Did AI eat your job? Learn to teach
- Joanne Jacobs
- Jul 2
- 2 min read
New college graduates are having trouble finding work, in part because AI is taking entry-level programming jobs, writes Chad Aldeman. But education majors are in very high demand.
Only 1 percent of graduates in special education, 1.3 percent of early childhood education majors and 1.8 percent of early education majors are unemployed, reports the New York Fed. (Also hot: nutrition, construction services, animal and plant sciences and civil engineering.)

Among the majors with relatively high unemployment rates are physics (7.8 percent) and computer engineering (7.5 percent).
What's bad for young coders could be good for education, writes Fordham's Michael Petrilli. He hopes some of those computer science graduates will become teachers.
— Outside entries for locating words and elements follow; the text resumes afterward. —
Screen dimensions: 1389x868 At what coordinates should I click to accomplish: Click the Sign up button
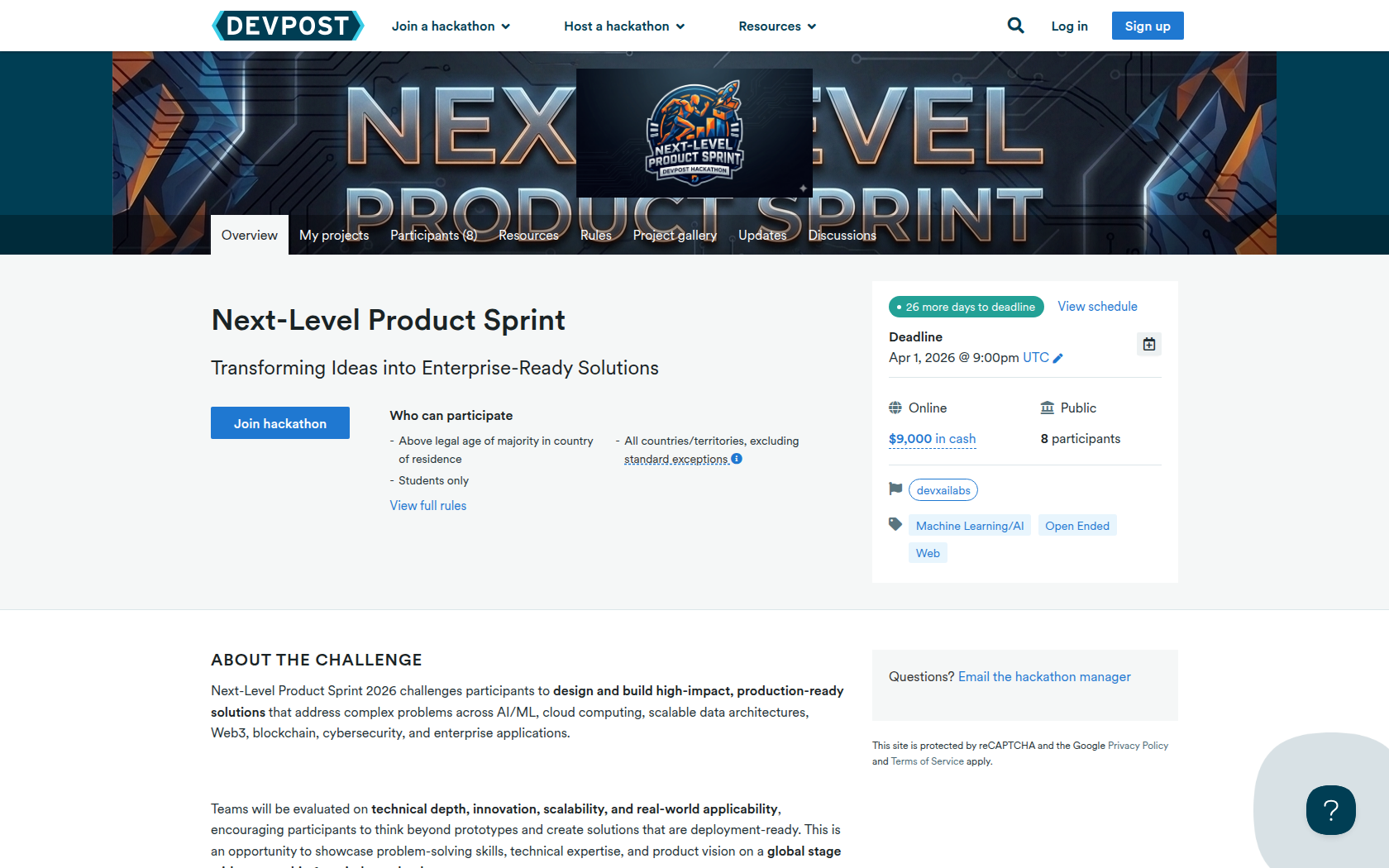1147,26
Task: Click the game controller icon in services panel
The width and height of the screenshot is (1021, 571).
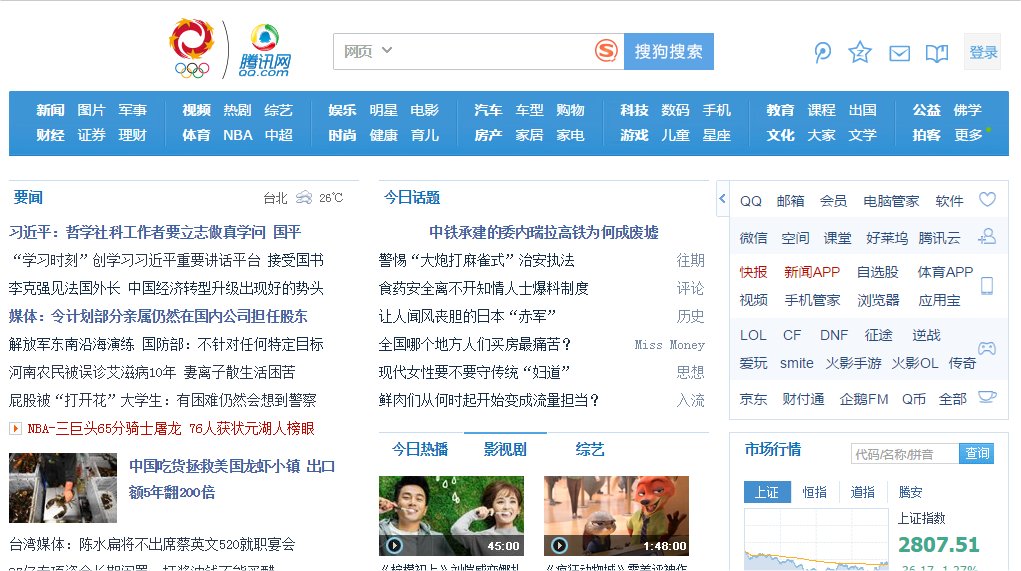Action: point(987,348)
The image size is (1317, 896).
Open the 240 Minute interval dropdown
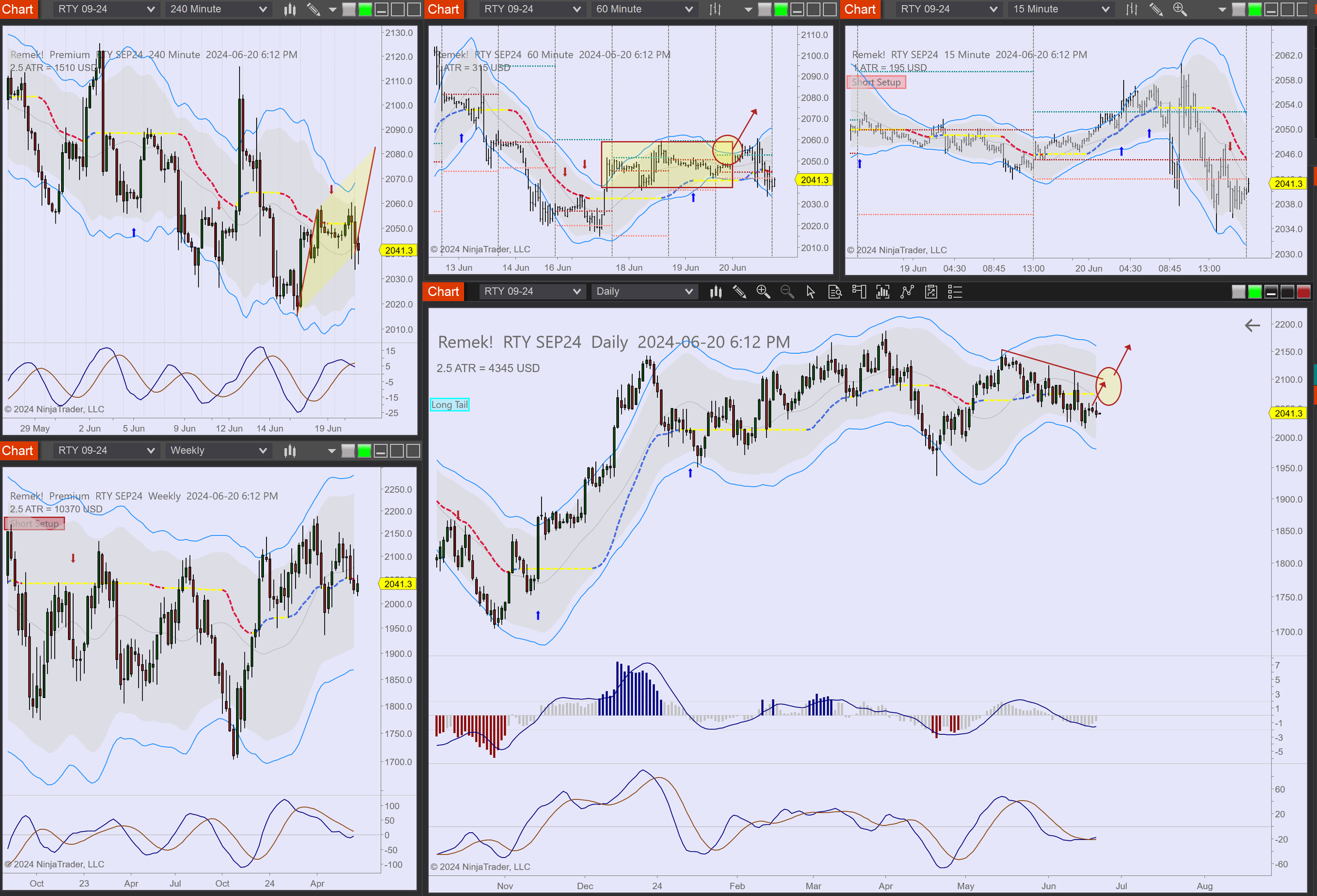tap(218, 9)
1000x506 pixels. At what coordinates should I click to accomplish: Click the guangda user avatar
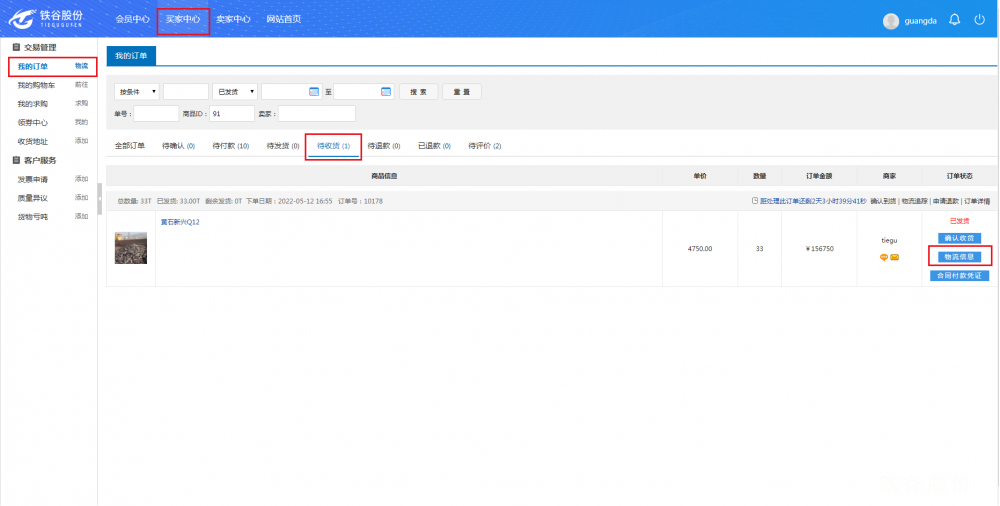(891, 21)
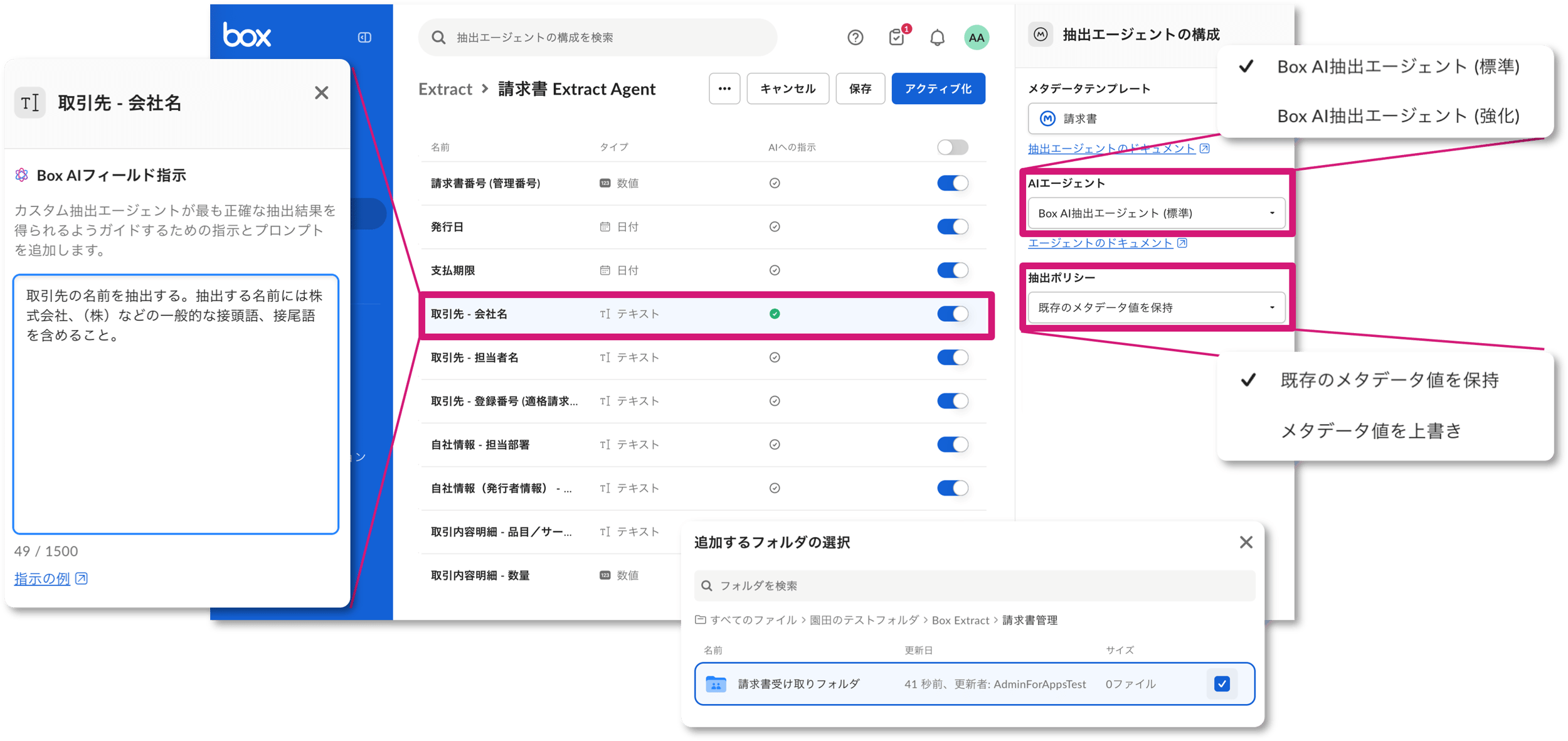Open notifications via the bell icon
The width and height of the screenshot is (1568, 741).
click(937, 37)
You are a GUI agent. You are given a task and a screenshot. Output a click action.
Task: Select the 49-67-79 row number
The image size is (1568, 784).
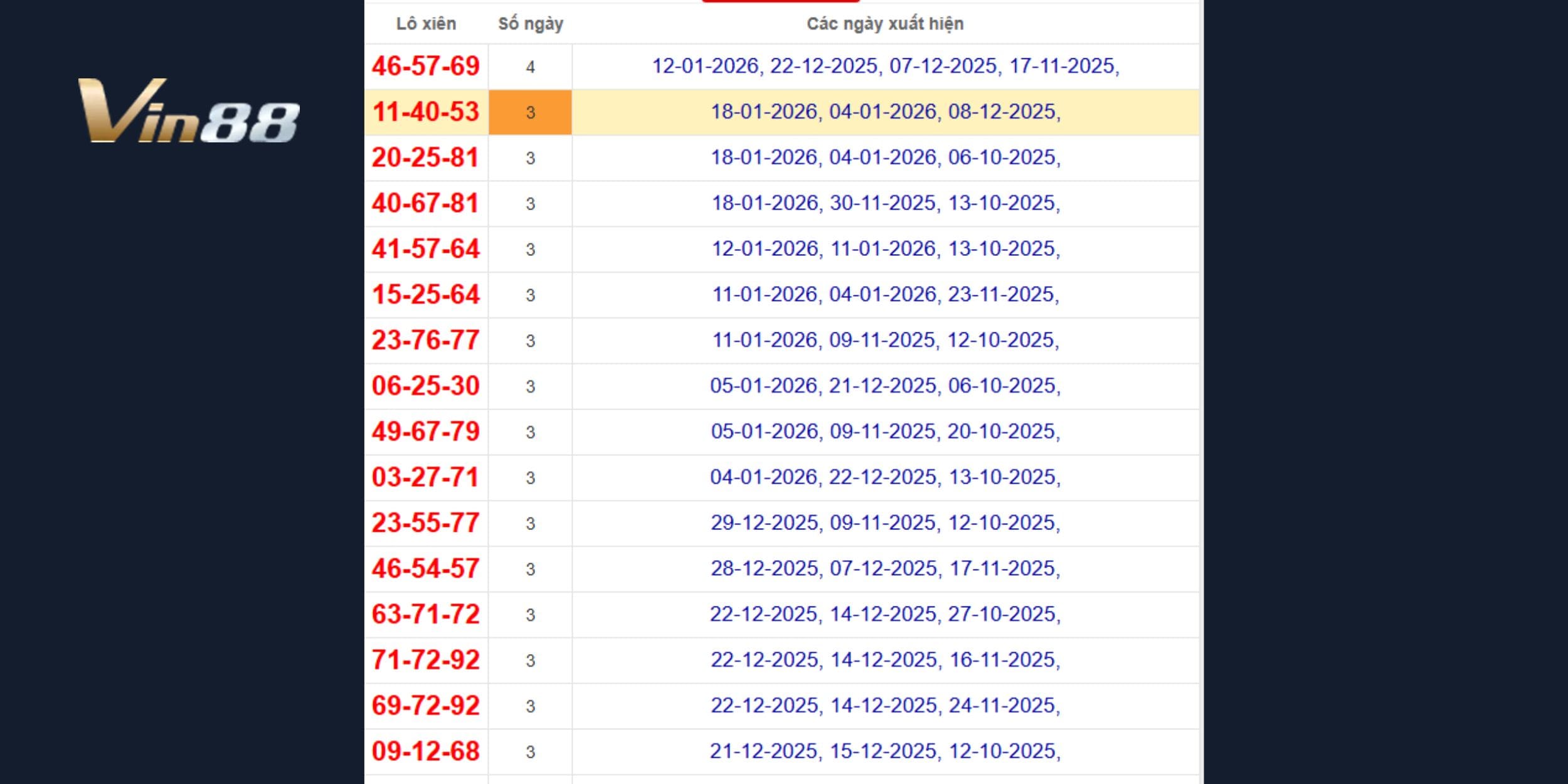click(425, 432)
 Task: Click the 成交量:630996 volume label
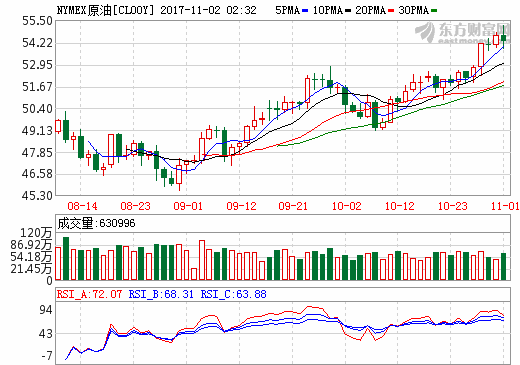tap(96, 223)
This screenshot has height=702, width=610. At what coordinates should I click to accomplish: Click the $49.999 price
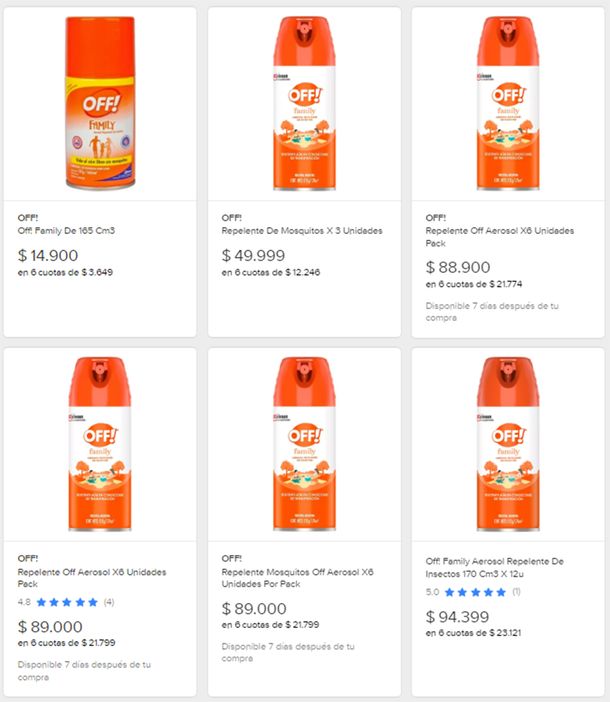click(254, 255)
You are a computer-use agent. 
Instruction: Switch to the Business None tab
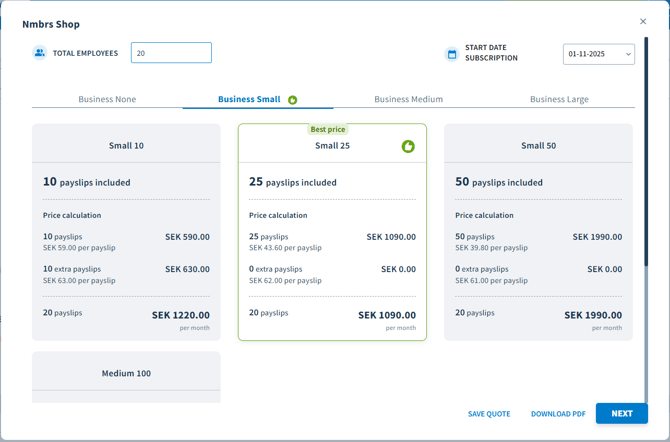pos(107,100)
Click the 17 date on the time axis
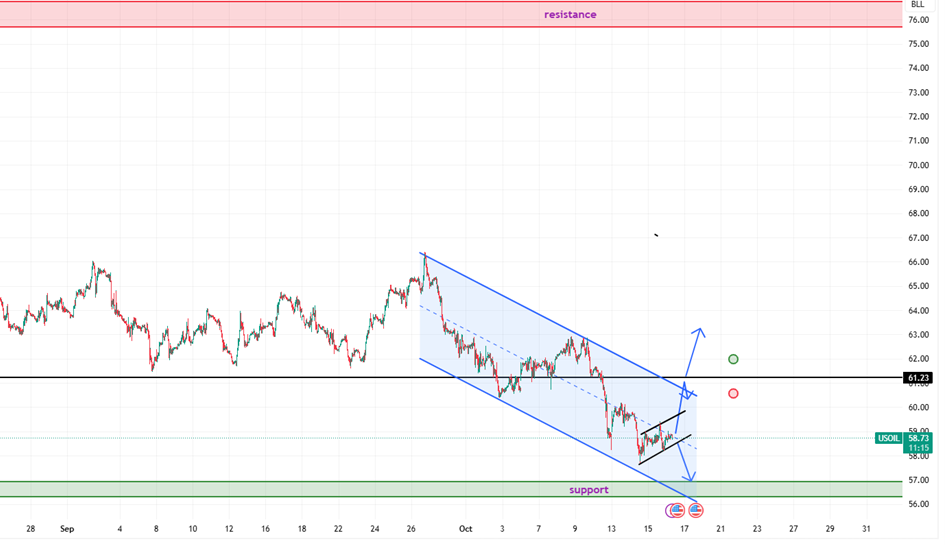This screenshot has height=545, width=945. point(684,528)
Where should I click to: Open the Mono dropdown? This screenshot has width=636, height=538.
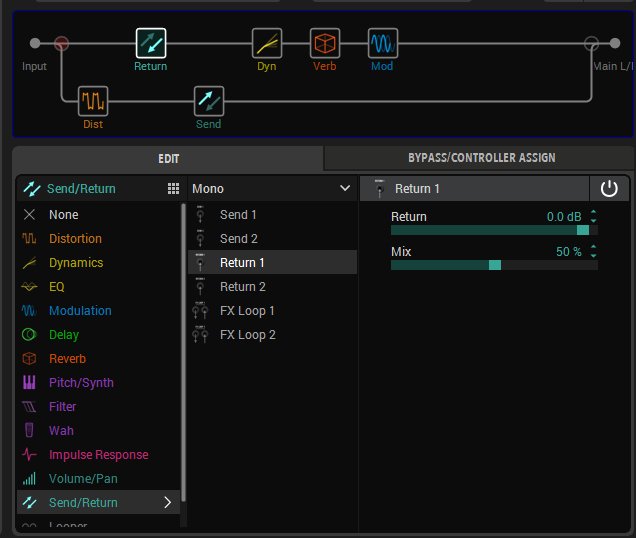click(x=272, y=188)
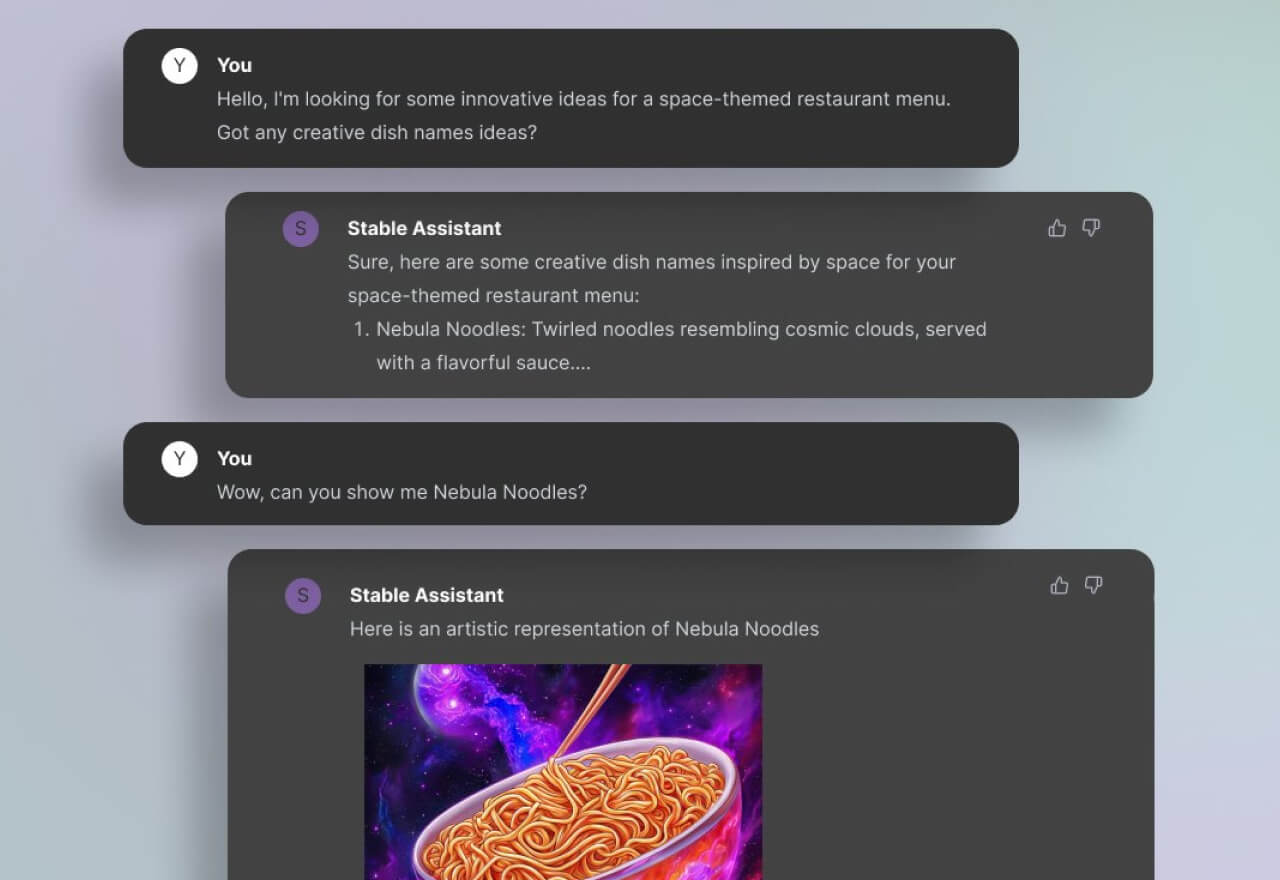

Teachers who enter the profession during recessions are "unusually effective at boosting student achievement, especially in math, according to a 2020 paper. The number of excellent teachers is “strongly influenced by how attractive teaching is relative to other jobs,” said co-author Marty West of Harvard.
A larger pool of would-be teachers -- with more "math people" in it -- would be a blessing.
AI won't replace teachers, Petrilli writes. It's a quintessentially human-to-human job. But it might make teachers "more efficient and effective—so much so that schools could do without quite as many teacher aides, administrative staffers and the rest of the army of people who now make up the majority of K-12 employees."
Are we sure AI won't replace teachers? Caroline Fell Kurban, Dan Jones, Juli Ross-Kleinmann and Jon Harper discuss how AI may take over some teaching tasks and change the role of teachers. Among their conclusions: AI can provide faster feedback and personalize learning experiences, as well as helping teachers with administrative tasks. It can't handle human relationships.
AI will replace a lot of teachers. Those who teach material that is just regurgitated. Teachers could learn to teach problem solving, but most of what is taught in school can be "remembered" better by computers than humans.
What might happen if students were actually taught to learn, to study? To take knowledge and solve problems with it.